Der Güterbahnhof hat dafür zwei Standorte und nur einer ist bisher geschlossen. Der westlich der Hauptstraße gelegene Teil, mit seinen ehemaligen Abfertigungsgebäuden und dem historischen Stellwerk steht seit einigen Jahren unter Denkmalschutz. Hinter dem eigentlichen Güterbahnhof hatte das Gaswerk seine eigenen Gütergleise, die sich bis zur Prenzlauer Allee zogen. Diese Gleise wurden sogar noch beim Abbruch des Gaswerks ab 1982 genutzt. Aus Sicherheitsgründen (Funkenflug) wurden auf dem Kraftwerksgelände sogenannte Dampfspeicherloks zum Rangieren der Waggons benutzt. Stückgutabfertigung muss es noch bis Ende der 80er-Jahre gegeben haben. Zumindest entsinne ich mich noch an Stückgutwagen der Deutschen Post, die dort standen und be- oder entladen wurden. Von diesem alten Güterbahnhof aus wurde auch die Ziegelei und Schreinerei auf dem Helmholtzplatz, per umladen in eine Feldbahn, beliefert. Die Deutsche Bahn entfernte vor etwa zehn Jahren alle Gleise des Güterbahnhofs. Das Areal ist in der Folge als Bahnhofsgelände vor einigen Jahren von einem Investor erworben worden, der dort Wohnungen bauen möchte. Die historischen Güterabfertigungsgebäude muss er allerdings erhalten.

 

Die Stromschiene für den Vorortpersonenverkehr, der ab 1928 oder 1930 „S-Bahn“ hieß, wurde am 1. Februar 1929 in Betrieb genommen. Die Masten der Oberleitung für den Güter- und Fernverkehr wurden 1984 per Helikopter gesetzt. Sie wurden per Stahlseil an ihrem Lagerort, dem damaligen Containerbahnhof Frankfurter Allee, an die Hubschrauber geklinkt und dann an die entsprechenden Stellen geflogen, wo bereits Montageteams am Boden warteten. Der Fahrdraht wurde normal vom Gleis aus verlegt. 
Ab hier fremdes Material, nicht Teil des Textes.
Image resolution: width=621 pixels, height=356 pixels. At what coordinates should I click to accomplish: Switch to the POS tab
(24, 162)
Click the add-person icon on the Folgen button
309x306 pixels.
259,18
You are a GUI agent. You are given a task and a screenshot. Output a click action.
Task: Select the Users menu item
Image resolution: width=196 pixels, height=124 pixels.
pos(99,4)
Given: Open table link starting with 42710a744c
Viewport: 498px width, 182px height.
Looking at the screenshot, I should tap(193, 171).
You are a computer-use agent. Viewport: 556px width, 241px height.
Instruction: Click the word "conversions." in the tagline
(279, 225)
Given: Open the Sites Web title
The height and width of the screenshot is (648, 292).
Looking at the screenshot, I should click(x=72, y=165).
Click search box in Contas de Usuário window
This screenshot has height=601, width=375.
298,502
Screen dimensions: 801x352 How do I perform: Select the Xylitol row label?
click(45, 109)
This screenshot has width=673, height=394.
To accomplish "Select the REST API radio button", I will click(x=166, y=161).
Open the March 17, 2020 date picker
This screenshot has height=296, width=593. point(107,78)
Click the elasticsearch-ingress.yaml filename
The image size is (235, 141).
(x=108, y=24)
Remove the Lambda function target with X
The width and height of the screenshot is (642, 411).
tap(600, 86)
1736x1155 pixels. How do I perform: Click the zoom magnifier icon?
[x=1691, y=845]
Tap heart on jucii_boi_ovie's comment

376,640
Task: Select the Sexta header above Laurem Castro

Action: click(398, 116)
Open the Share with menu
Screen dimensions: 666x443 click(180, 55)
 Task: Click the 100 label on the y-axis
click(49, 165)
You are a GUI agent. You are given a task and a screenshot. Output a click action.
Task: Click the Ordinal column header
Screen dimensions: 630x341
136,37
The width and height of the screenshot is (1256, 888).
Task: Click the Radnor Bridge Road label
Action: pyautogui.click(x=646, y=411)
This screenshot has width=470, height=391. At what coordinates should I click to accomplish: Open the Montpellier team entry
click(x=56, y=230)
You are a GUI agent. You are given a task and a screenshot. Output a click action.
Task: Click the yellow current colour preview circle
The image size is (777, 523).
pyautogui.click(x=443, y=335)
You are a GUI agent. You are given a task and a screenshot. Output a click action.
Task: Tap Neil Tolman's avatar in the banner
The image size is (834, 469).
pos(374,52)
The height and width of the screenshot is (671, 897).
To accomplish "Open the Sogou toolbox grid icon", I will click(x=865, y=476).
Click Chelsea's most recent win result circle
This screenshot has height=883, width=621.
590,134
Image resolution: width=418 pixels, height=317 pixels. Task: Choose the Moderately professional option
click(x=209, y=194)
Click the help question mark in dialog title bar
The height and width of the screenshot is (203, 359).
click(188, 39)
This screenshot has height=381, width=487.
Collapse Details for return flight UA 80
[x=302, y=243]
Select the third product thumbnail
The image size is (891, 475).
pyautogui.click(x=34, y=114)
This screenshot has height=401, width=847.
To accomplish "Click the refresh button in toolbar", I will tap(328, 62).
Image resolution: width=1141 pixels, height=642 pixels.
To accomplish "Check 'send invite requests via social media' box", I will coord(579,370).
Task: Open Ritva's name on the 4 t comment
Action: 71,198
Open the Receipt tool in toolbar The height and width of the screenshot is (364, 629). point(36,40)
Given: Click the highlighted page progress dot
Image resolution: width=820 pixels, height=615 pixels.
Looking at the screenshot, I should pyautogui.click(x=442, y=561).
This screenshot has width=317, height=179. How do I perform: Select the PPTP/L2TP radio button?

Der östliche Teil des Güterbahnhofs wird noch heute, unter anderem von Brennstoffhändlern, von Lichtner-Dyckerhoff Beton (Baustoffhändler), RIA Systemservice GmbH, Centro Italia (Supermercato & Bistro), BARLU Lebensmittelgroßhandel, u. a. Fisch & Fleisch zu Großhandelspreisen und dem Rollerdealer Prenzl'berg (Motorrollerhändler & Werkstatt) genutzt.

Wie ich aus gut informierten Kreisen weiß, möchte die Landes- und Bezirkspolitik diesen Güterbahnhof auch in den nächsten Jahrzehnten aus ökologischen Gründen erhalten, kommen so doch Baustoffe auch weiterhin per Schiene und nicht nur per Lkw in die Stadt.